Pubblichiamo la lettera che abbiamo inviato in data odierna alla presidente Gabriela Burgos della Commissione Penale, chiamata a valutare ed esprimere il suo parere rispetto alla proposta di legge, già approvata dal Senato, che vieta le corse con i levrieri e i cani in generale su tutto il territorio nazionale. […]

Pubblichiamo la lettera che abbiamo inviato in data odierna alla presidente Gabriela Burgos della Commissione Penale,  chiamata a valutare ed esprimere il suo parere rispetto alla proposta di legge, già approvata dal Senato, che vieta le corse con i levrieri e i cani in generale su tutto il territorio nazionale.


Al Presidente della Commissione Penale del Parlamento Argentino Gabriela Burgos abbiamo seguito e seguiamo con attenzione gli sforzi compiuti da associazioni, personalità politiche e non solo, per porre fine alle corse con i galgo in Argentina. In Italia le corse con i levrieri sono vietate da molti anni, e l’opinione pubblica non solo è contraria alle corse, ma è anche disposta molto favorevolmente verso quei paesi in cui la barbarie dello sfruttamento dei cani nelle corse, è vietata. Nel nostro paese operano peraltro numerose associazioni che si occupano di trovare una casa per i levrieri sfruttati in Europa. Migliaia di questi cani hanno trovato posto nelle nostre case e hanno contribuito a rendere odioso lo sfruttamento cui sono sottoposti nelle corse e nei circuiti di scommesse ad esse collegate. Dunque la fine delle corse in Argentina sarebbe visto come un atto molto positivo da parte di molti italiani. Peraltro, anche dove questi cani vengono usati legalmente per le scommesse, sono comuni crimini come l’uso di sostanze dopanti. Inoltre le scommesse alimentano forme di dipendenza costose per la collettività e socialmente pericolose. La vostra decisione di proibire le corse in Argentina sarebbe un bellissimo passo in avanti in fatto di civiltà, di educazione nel rispetto degli animali e di prevenzione dei fenomeni criminali, che da sempre accompagnano il mondo delle corse e dello sfruttamento animale

Cordialmente 

Stefania Traini Presidente Pet levrieri, Italia.  To Gabriela Burgos President of the Commission of Deputees

Dear Madam

We have been following attentively the efforts being made by associations, politicians and others to ban racing with galgos in Argentina.

In Italy commercial greyhound racing has been banned for many years, and public opinion is not only opposed to racing, but is also very well disposed towards countries in which the barbarism of the exploitation of dogs for racing is forbidden.

There are also many associations in our country which rehome greyhounds exploited in other European countries. Thousands of these dogs have been rehomed in our homes, and it is also thanks to them that the exploitation to which they are subjected in the racing and betting worlds is considered odious. So the end of racing in Argentina would be seen as a very positive thing by many Italians.

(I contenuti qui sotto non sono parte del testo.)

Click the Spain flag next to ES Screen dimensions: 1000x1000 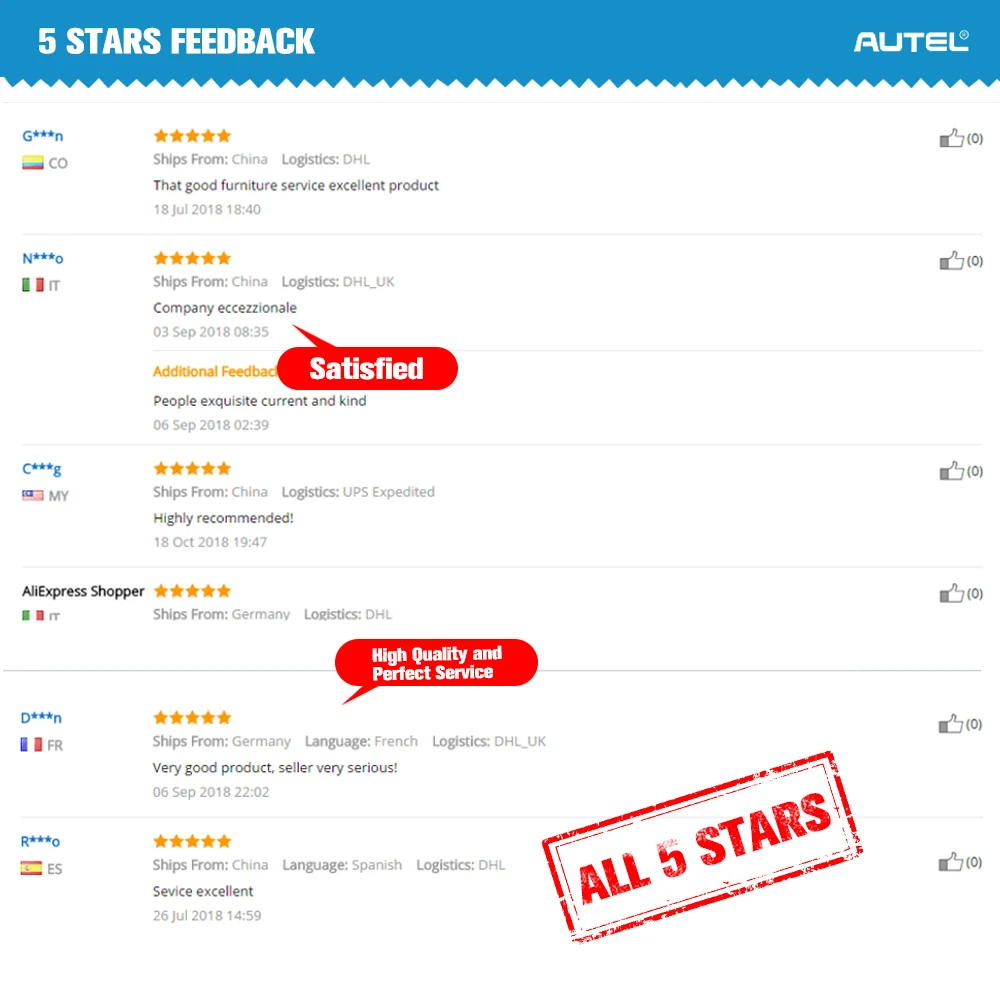click(31, 869)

Your decision to ban racing in your country would be a wonderful step forward in terms of civilisation, education in respecting animals and prevention of the criminal activities that have always been commonly associated with the world of racing and the exploitation animals.

Also, even where dogs are used legally for betting on races, crimes such as the use of doping are commonplace. In addition, betting feeds gambling addictions which are expensive and dangerous for society.

We fervently hope that you will support efforts to end greyhound and galgo racing in Argentina.